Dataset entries
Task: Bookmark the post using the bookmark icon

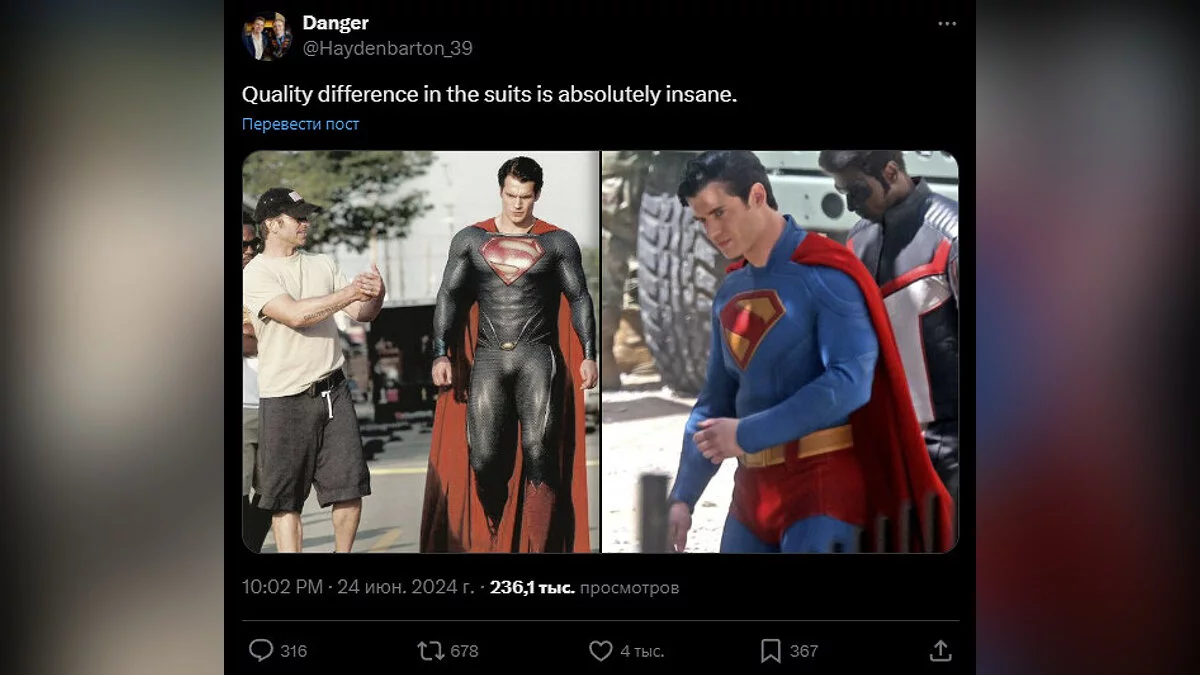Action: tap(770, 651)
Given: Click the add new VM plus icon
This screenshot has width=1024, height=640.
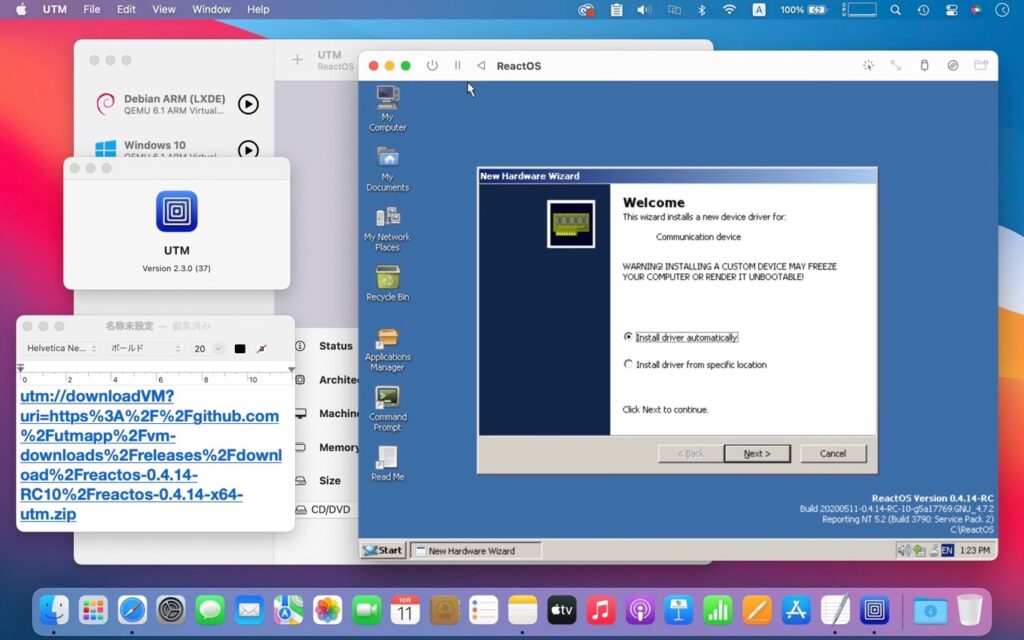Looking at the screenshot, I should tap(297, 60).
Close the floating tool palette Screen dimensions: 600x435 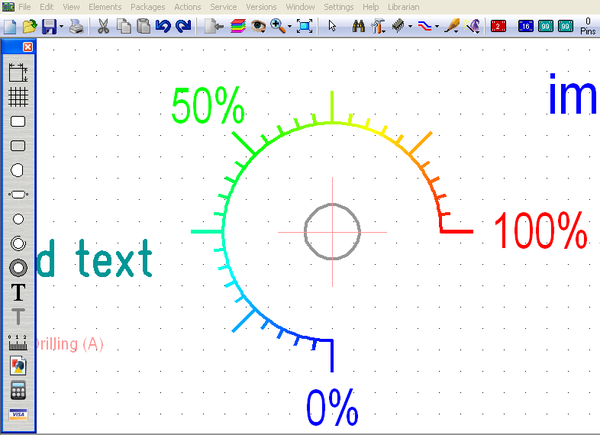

# ASSIGNMENT
A verbatim copy of the entries, stripped of pictures, should be produced.

# REPLY TO THE TASK
Task: Bookmark the post using the bookmark icon

Action: tap(770, 651)
Given: Click the add new VM plus icon
This screenshot has width=1024, height=640.
Looking at the screenshot, I should tap(297, 60).
Close the floating tool palette Screen dimensions: 600x435 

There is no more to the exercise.